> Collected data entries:
■ ■ ■

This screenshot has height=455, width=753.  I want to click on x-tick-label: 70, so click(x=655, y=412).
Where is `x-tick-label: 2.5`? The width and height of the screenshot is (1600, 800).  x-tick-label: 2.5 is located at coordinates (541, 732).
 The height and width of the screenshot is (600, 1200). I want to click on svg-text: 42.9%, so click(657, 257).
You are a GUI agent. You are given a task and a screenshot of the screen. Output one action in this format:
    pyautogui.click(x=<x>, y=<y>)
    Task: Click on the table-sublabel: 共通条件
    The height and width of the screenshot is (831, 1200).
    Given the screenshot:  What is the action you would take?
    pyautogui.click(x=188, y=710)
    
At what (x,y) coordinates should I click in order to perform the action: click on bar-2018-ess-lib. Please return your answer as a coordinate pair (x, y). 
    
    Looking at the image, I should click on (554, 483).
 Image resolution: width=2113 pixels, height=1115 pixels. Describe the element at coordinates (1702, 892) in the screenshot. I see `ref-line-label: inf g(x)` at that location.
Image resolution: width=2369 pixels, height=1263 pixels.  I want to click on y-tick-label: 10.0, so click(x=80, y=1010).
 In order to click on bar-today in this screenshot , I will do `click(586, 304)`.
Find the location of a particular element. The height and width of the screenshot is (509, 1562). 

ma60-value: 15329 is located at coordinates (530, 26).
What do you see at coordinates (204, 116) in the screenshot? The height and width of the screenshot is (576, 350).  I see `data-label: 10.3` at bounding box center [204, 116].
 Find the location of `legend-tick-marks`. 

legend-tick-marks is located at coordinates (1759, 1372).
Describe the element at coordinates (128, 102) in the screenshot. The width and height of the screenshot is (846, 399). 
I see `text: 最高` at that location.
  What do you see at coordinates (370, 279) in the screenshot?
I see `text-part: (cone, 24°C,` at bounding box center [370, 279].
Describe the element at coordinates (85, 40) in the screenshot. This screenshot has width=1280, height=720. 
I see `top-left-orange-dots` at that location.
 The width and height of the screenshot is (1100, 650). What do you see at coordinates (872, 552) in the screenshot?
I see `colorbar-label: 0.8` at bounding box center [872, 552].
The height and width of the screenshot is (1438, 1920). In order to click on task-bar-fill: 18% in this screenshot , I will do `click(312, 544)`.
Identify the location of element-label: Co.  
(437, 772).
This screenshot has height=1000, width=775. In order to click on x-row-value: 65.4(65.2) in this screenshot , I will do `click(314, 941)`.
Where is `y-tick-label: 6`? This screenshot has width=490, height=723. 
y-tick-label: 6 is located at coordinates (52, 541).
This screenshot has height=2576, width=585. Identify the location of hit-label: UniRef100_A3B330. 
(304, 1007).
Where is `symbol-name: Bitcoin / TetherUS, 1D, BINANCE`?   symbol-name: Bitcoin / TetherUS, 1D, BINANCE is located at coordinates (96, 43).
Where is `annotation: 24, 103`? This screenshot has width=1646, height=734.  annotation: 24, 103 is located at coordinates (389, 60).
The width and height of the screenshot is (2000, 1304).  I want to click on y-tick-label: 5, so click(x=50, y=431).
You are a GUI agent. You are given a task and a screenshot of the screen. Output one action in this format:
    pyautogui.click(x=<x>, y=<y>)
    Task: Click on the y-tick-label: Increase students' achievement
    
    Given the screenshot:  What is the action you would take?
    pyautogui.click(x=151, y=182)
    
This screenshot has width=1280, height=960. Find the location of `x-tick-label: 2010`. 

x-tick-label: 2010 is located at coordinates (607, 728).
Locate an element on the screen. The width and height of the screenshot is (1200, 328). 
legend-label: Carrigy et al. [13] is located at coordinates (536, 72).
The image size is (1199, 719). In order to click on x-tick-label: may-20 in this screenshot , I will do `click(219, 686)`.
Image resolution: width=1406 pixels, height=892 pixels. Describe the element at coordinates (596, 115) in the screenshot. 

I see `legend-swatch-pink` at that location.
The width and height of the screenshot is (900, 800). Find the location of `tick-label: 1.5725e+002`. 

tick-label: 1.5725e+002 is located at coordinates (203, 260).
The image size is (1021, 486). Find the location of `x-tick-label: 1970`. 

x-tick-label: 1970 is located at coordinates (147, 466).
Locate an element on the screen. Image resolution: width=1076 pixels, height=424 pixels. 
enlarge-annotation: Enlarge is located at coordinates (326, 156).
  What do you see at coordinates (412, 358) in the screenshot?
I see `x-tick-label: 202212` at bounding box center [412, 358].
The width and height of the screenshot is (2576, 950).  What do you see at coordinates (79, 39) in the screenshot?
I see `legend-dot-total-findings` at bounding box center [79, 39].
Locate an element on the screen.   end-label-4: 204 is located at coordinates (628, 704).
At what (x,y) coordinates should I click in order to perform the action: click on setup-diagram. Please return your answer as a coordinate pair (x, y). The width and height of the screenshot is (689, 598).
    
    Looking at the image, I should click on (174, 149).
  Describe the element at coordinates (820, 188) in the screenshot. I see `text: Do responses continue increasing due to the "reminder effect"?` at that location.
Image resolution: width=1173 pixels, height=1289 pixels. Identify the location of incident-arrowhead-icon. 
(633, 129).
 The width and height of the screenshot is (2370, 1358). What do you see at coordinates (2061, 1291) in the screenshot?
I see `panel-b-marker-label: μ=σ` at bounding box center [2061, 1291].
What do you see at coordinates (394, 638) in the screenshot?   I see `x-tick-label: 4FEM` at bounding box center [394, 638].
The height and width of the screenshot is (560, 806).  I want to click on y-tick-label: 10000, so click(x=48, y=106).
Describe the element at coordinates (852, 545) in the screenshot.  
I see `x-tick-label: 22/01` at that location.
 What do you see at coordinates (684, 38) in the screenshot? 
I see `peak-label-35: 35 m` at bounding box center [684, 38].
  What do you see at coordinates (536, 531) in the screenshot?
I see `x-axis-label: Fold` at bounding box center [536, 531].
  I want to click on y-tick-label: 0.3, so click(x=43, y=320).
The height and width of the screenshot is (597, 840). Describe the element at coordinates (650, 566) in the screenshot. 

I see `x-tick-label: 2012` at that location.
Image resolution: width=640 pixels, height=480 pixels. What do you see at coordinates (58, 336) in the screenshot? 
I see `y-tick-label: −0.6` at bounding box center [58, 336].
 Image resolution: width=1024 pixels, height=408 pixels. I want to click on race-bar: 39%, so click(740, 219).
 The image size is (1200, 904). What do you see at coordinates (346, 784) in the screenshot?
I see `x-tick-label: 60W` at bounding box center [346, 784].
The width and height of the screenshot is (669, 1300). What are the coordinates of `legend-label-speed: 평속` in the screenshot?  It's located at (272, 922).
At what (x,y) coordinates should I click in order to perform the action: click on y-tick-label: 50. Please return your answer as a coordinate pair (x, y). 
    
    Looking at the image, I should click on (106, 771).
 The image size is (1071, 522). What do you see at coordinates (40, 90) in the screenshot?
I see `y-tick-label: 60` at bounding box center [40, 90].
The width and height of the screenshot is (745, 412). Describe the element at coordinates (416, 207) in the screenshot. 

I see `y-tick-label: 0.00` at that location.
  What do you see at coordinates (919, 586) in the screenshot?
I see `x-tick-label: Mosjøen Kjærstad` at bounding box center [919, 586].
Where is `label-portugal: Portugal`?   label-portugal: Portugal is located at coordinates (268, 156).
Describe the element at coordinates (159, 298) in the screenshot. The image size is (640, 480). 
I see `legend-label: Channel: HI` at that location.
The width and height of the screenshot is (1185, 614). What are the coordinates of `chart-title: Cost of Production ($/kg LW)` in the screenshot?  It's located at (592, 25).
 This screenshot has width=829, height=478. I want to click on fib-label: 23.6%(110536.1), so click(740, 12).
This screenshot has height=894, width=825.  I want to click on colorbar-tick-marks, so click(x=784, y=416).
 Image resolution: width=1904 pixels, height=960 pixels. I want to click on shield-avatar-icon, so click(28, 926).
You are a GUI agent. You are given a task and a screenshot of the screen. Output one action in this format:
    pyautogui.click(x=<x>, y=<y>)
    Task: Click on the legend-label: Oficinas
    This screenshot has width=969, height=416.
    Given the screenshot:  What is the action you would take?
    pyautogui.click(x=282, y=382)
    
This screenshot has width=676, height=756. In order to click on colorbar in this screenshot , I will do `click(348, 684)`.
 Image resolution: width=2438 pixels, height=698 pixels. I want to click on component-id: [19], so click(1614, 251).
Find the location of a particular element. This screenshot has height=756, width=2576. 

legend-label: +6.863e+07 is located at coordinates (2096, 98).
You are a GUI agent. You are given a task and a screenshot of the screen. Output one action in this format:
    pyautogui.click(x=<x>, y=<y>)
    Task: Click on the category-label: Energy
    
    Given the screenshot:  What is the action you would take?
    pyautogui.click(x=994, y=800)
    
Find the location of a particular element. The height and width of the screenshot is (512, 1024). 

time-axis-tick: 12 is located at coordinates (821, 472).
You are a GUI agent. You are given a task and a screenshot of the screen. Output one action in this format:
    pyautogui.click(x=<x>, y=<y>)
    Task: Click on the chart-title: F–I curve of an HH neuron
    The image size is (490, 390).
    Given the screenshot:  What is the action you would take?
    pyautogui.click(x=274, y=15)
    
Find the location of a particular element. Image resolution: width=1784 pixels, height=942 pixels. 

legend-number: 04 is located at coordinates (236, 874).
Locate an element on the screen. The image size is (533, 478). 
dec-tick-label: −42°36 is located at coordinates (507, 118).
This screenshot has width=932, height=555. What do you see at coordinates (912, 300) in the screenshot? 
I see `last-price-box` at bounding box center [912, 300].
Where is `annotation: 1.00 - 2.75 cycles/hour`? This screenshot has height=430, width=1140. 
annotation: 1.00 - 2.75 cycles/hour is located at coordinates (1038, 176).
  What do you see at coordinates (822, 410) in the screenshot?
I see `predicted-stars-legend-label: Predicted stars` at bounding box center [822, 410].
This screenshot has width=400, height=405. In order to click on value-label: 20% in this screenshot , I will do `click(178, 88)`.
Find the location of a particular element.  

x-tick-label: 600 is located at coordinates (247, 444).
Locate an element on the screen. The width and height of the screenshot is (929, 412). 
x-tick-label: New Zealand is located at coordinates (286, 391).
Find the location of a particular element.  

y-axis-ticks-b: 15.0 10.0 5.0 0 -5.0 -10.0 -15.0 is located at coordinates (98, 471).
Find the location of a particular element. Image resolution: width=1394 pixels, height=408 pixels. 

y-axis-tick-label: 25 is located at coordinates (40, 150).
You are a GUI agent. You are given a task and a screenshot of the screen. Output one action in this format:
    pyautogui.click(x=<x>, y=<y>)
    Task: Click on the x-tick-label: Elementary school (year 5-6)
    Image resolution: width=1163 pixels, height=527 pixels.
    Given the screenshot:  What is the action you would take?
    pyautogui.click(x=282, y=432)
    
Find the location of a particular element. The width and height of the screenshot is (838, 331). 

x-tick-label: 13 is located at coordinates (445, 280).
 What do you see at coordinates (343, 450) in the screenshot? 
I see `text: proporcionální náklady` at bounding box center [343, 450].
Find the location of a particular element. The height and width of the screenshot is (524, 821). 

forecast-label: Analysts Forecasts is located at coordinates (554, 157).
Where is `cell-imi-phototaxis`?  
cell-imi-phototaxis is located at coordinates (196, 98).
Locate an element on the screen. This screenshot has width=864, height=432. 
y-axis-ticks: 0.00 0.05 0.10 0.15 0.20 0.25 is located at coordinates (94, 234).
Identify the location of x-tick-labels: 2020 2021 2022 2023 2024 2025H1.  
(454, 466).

■ ■ ■

> WHAT IS BEING ASKED: Recast the lines of the records as a JSON list of strings, with one string per line and blank lines left out. Begin at the first line of the records and stop after the line that contains "pyautogui.click(x=188, y=710)".

> TASK OUTPUT:
[
  "This screenshot has height=455, width=753.  I want to click on x-tick-label: 70, so click(x=655, y=412).",
  "Where is `x-tick-label: 2.5`? The width and height of the screenshot is (1600, 800).  x-tick-label: 2.5 is located at coordinates (541, 732).",
  " The height and width of the screenshot is (600, 1200). I want to click on svg-text: 42.9%, so click(657, 257).",
  "You are a GUI agent. You are given a task and a screenshot of the screen. Output one action in this format:",
  "    pyautogui.click(x=<x>, y=<y>)",
  "    Task: Click on the table-sublabel: 共通条件",
  "    The height and width of the screenshot is (831, 1200).",
  "    Given the screenshot:  What is the action you would take?",
  "    pyautogui.click(x=188, y=710)"
]